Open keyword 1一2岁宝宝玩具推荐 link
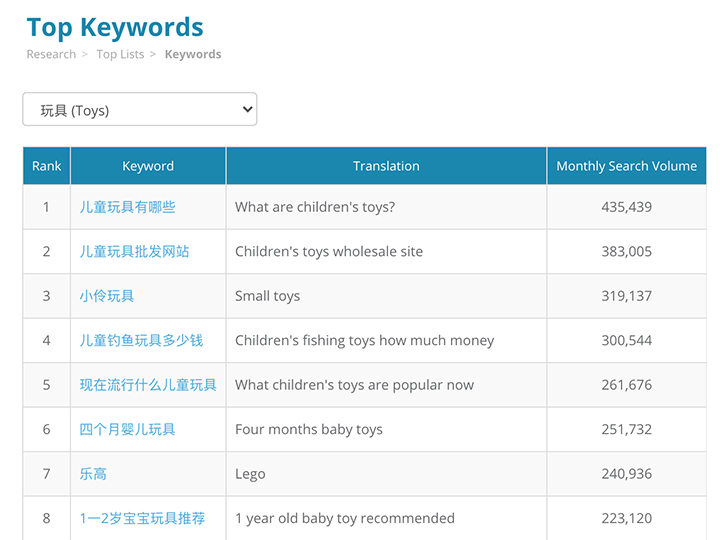 (142, 518)
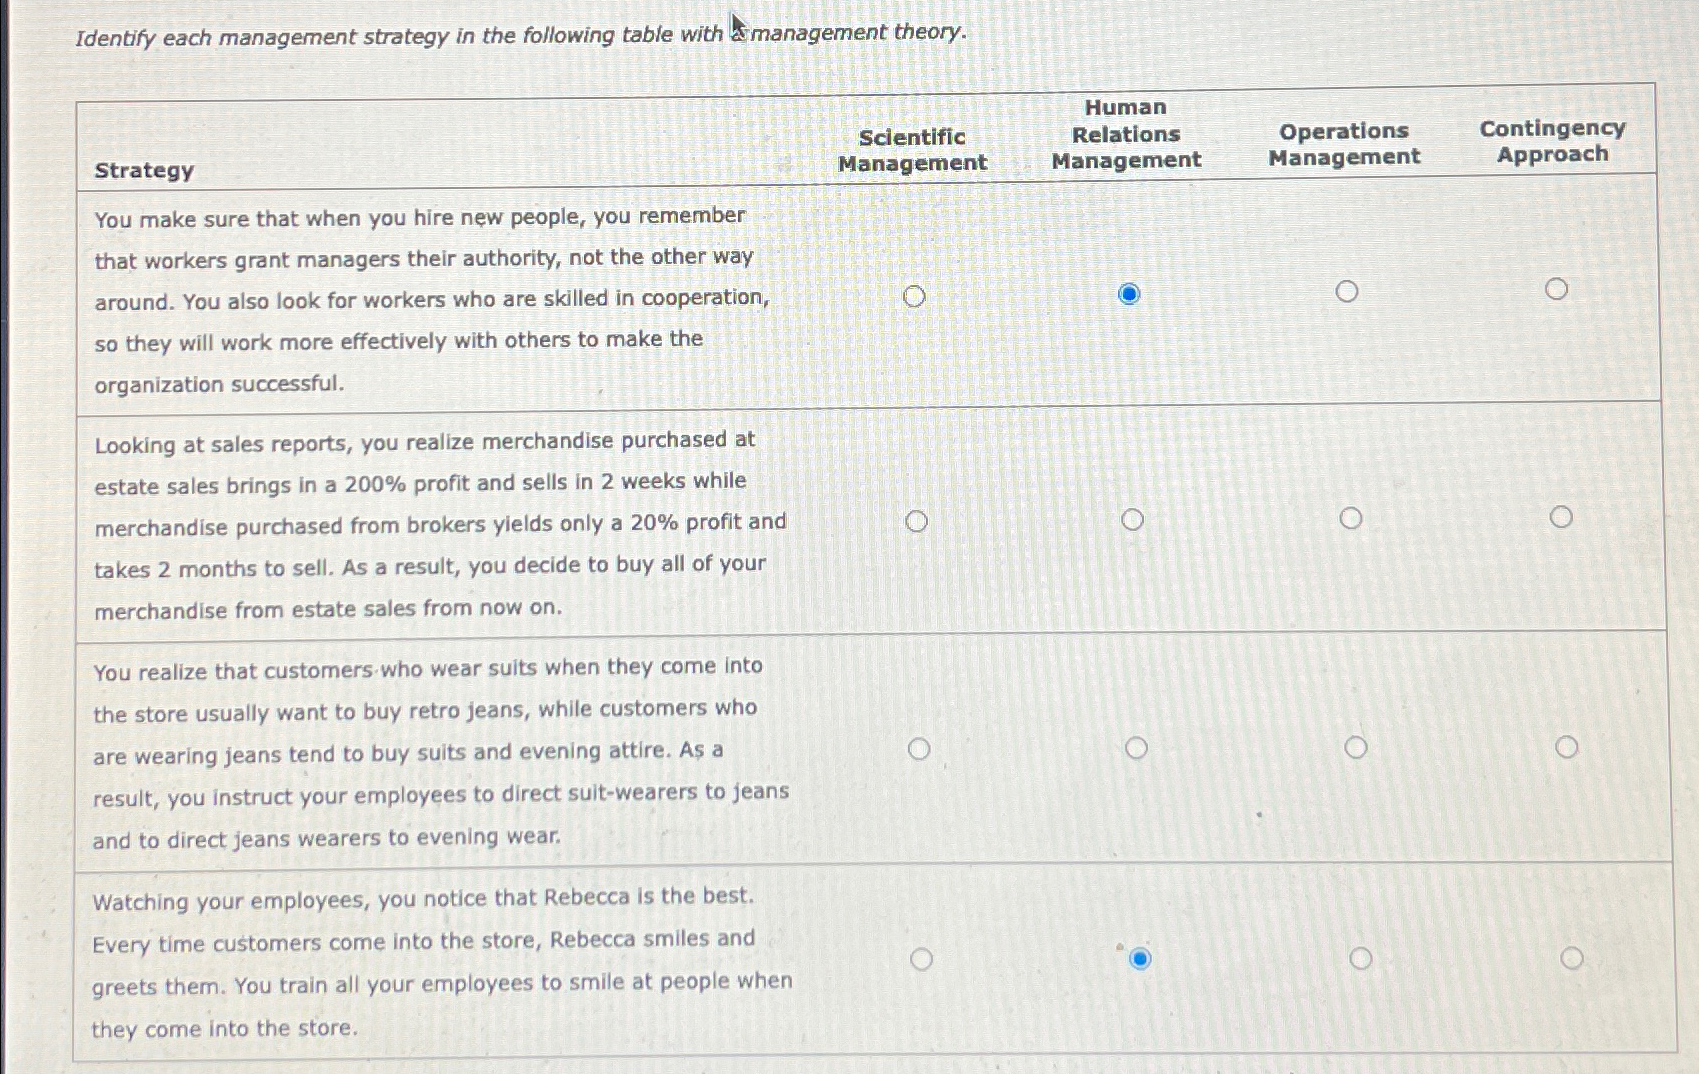Pick Contingency Approach for the estate sales strategy

1563,516
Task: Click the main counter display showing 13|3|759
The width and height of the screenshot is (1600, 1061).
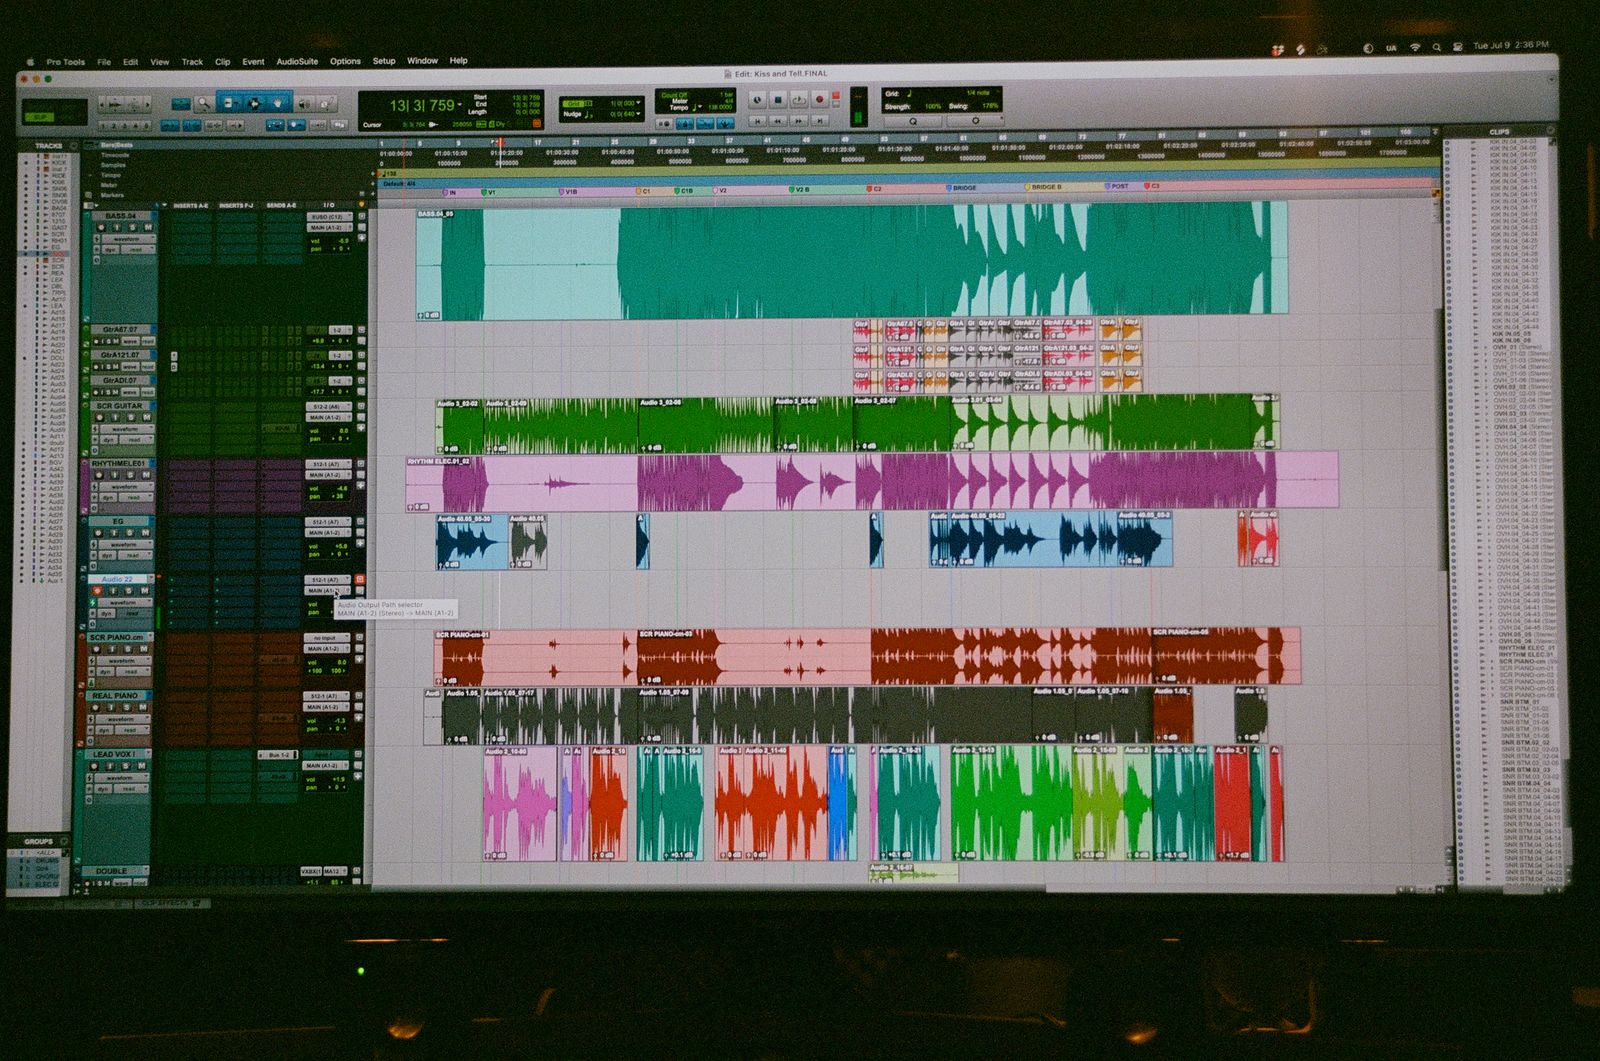Action: (422, 106)
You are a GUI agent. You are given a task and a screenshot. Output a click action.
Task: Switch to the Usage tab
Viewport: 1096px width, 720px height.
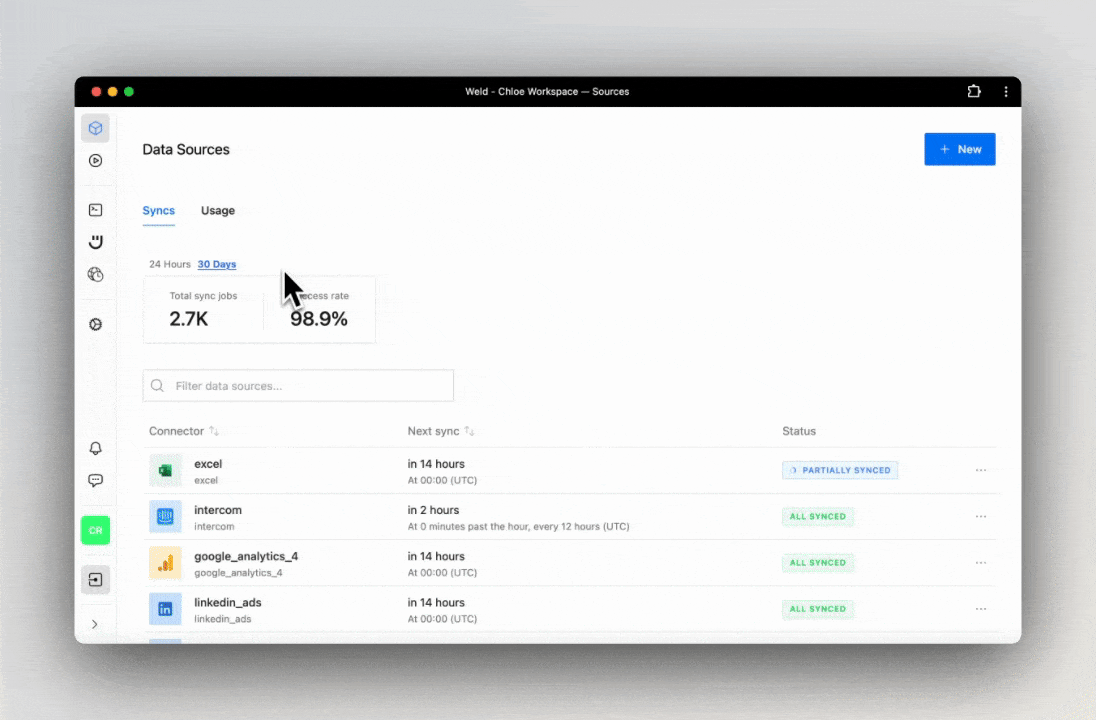coord(217,211)
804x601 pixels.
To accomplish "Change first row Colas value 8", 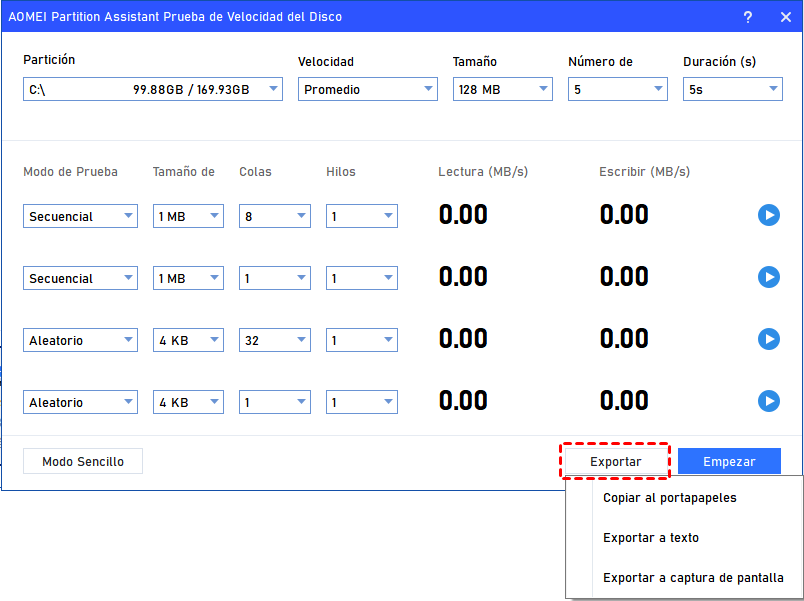I will coord(274,216).
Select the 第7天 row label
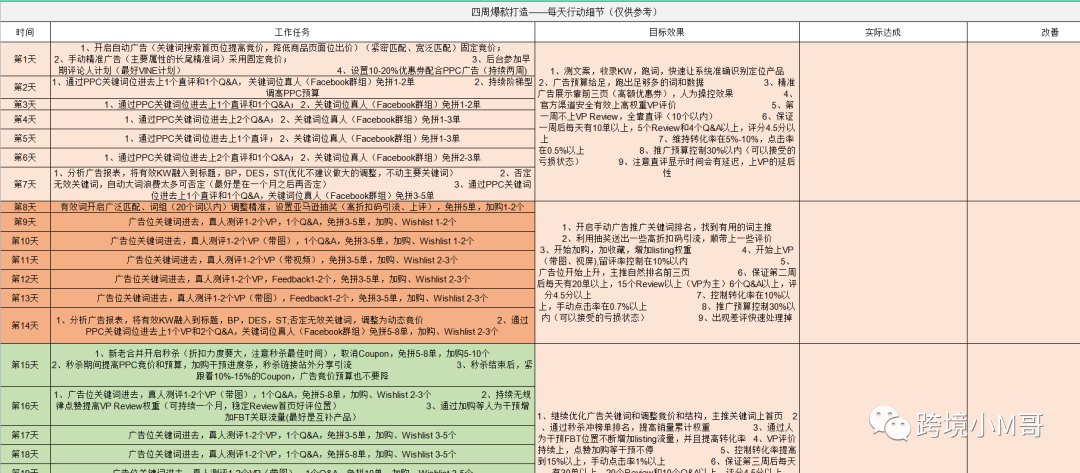Viewport: 1080px width, 473px height. tap(24, 184)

▸ **What is being asked**: Within the listing above, print exactly the stretch beginning at the line that contains "Task: Click the" and finishing at the line that contains "804x601 pixels.", ends kept, pictures left out, and nothing more.

▸ **Task output**:
Task: Click the main counter display showing 13|3|759
The width and height of the screenshot is (1600, 1061).
Action: (422, 106)
You are a GUI agent. You are given a task and a screenshot. Output a click action.
Task: Switch to the Usage tab
Viewport: 1096px width, 720px height.
coord(217,211)
804x601 pixels.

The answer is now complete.